§ WORK TO COMPLETE
Collect the lines of the entries where "computer" shows up.

§ RECORDED INFORMATION
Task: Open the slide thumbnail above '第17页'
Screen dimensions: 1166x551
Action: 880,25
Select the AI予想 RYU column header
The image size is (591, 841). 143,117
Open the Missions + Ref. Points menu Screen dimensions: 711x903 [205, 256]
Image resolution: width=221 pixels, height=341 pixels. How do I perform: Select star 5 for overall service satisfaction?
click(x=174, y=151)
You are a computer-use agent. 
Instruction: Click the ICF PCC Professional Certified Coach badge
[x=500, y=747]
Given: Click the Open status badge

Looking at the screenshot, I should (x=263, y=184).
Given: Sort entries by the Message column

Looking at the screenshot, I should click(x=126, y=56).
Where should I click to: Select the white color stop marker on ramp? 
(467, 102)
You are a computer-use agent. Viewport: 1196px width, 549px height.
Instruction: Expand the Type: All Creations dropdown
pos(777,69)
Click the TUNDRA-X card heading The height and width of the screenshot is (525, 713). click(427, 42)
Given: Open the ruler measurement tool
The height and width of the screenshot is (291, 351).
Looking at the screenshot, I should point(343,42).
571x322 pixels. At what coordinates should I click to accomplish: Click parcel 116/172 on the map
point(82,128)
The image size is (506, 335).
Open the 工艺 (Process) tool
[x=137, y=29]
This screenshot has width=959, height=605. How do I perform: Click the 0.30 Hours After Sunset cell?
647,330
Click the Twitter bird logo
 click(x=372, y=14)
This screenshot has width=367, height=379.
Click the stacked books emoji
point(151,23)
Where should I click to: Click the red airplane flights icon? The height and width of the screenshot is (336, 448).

§ RESPONSE BOX
You are a computer-use agent. 
You are a computer-use agent. Viewport: 1196px width, 549px height.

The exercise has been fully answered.